Directive 1: Which works does the font generation passage cite as following unsupervised methods that obtain content and style features separately?
Directive 2: In the font generation passage, what drawback of "Zi2zi" is stated?
Directive 3: Give a continuation of the font generation passage, starting after its last sentence.

Selected passage:

Illustration for the problems caused by the gap in font style and complicated characters. a Example of significant font style changes: When the styles between the source and target glyphs differ significantly, methods based on an image-to-image translation framework may generate images with losing local details (column 3 and 4); b Example for subtle font style variations: Our proposed Diff-Font can well capture the subtle variations between two fonts with similar styles while previous methods cannot; c Example for incorrect generation of complicated character: Image-to-Image translation framework may not perform well in generating characters with complicated structure

“Zi2zi” Tian (2017) is the first to adopt Generative Adversarial Networks (GANs) Goodfellow et al. (2020) to automatically generate a Chinese font library by learning a mapping from one style font to another, however, it needs paired data which is labor-reliant and expensive to collect. To facilitate the automatic synthesis of new fonts in an easy manner, numerous Few-shot (or even one-shot) Font Generation (FFG) methods have been proposed. These methods use a character image as the content and a few (or one) target characters to supply the font style, then their models are trained to generate the content character’s image with the target font style. Most existing FFG methods are built upon the GAN-based image-to-image translation framework. Some works follow unsupervised methods to obtain content and style features separately, and then fuse them in a generator to generate new characters Zhang et al. (2018b), Gao et al. (2019), Xie et al. (2021). Meanwhile, some other works exploit auxiliary annotations (e.g., strokes, components) to make the models aware of the specific structure and details about glyphs Jiang et al. (2019), Cha et al. (2020), Park et al. (2021a, 2021b, 2022), Kong et al. (2022), Tang et al. (2022).

[Records for pointing to text and elements]
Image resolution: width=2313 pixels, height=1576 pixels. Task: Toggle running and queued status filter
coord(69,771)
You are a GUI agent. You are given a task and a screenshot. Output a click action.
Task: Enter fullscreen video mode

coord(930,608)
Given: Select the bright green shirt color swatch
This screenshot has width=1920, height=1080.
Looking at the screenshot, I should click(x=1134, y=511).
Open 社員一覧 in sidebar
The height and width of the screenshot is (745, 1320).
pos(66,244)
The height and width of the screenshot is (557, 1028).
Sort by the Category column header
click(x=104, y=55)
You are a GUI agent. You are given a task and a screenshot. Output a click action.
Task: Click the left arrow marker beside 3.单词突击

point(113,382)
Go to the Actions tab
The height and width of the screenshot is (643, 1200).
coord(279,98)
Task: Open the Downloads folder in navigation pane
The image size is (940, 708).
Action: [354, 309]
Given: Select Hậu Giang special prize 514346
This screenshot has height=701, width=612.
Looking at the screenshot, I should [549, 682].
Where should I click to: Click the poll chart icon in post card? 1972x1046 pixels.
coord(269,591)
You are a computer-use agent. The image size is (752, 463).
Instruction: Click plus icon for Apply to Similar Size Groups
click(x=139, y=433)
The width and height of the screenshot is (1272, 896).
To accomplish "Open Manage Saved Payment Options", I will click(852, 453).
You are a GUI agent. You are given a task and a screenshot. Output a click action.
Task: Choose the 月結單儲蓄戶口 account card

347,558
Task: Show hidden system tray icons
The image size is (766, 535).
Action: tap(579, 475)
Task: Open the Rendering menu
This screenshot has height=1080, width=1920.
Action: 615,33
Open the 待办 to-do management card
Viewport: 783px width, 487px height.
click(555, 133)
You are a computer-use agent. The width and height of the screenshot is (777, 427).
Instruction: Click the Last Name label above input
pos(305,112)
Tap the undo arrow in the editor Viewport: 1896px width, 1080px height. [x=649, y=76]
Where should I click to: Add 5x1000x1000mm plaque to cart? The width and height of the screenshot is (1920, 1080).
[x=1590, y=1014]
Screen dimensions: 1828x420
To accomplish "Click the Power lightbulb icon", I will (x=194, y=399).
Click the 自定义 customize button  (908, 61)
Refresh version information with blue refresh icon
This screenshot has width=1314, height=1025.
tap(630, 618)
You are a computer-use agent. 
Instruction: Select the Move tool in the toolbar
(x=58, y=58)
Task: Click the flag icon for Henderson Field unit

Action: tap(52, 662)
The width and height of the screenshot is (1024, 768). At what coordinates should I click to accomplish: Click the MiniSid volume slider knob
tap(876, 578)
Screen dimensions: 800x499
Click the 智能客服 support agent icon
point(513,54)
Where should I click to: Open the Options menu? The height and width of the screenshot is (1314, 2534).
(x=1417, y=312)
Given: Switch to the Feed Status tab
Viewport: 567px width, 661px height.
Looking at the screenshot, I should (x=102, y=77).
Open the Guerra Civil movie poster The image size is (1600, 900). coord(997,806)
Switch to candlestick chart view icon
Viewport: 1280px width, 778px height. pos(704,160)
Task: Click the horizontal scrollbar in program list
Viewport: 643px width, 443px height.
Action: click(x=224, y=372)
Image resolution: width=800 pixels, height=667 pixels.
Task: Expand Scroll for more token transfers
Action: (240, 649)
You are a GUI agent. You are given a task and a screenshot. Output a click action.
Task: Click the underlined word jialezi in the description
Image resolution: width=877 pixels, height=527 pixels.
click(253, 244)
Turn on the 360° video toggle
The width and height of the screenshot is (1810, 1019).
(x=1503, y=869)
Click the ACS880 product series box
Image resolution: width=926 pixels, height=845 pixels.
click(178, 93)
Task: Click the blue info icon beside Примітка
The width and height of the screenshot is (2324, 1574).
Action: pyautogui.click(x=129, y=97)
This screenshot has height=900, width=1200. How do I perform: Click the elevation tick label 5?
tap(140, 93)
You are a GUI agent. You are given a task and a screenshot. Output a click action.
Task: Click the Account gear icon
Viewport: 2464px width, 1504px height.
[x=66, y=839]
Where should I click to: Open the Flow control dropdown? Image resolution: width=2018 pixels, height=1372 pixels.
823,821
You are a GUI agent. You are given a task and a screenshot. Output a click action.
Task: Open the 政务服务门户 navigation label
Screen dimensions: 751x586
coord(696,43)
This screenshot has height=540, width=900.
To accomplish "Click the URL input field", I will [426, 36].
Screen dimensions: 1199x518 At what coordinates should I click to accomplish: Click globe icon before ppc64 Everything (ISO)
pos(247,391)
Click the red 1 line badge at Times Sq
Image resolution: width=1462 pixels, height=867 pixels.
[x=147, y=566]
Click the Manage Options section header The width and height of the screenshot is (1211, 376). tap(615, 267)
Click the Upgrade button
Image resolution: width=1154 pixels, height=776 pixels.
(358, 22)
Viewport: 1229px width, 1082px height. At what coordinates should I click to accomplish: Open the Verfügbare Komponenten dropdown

Final answer 1: Zhang et al. (2018b), Gao et al. (2019), Xie et al. (2021)

Final answer 2: It needs paired data, which is labor-reliant and expensive to collect.

Final answer 3:
Although previous GAN-based methods have made significant progress and achieved impressive visual quality, font generation remains an extremely challenging long-tail task due to its stringent requirements for intricate details. Most of these methods still grapple with one or more of the following three challenges. Firstly, GAN-based methods employing adversarial training schemes may suffer from training instability and convergence difficulties, particularly with large datasets. While some tricks can alleviate this issue to some extent, they do not completely solve the problem. Secondly, GAN-based methods generally treat font generation as a style transfer problem between source and target image domains, often failing to separately model content and font style of characters. Consequently, neither significant font style transfers (i.e., drastic style changes) yield satisfactory results, nor subtle variations between two similar fonts are properly modeled. Last but not the least, when source characters are complex, these methods may struggle to ensure the integrity of the generated character structure. A qualitative illustration of problems arising from gaps in font style and complicated characters can be found in Fig. 1.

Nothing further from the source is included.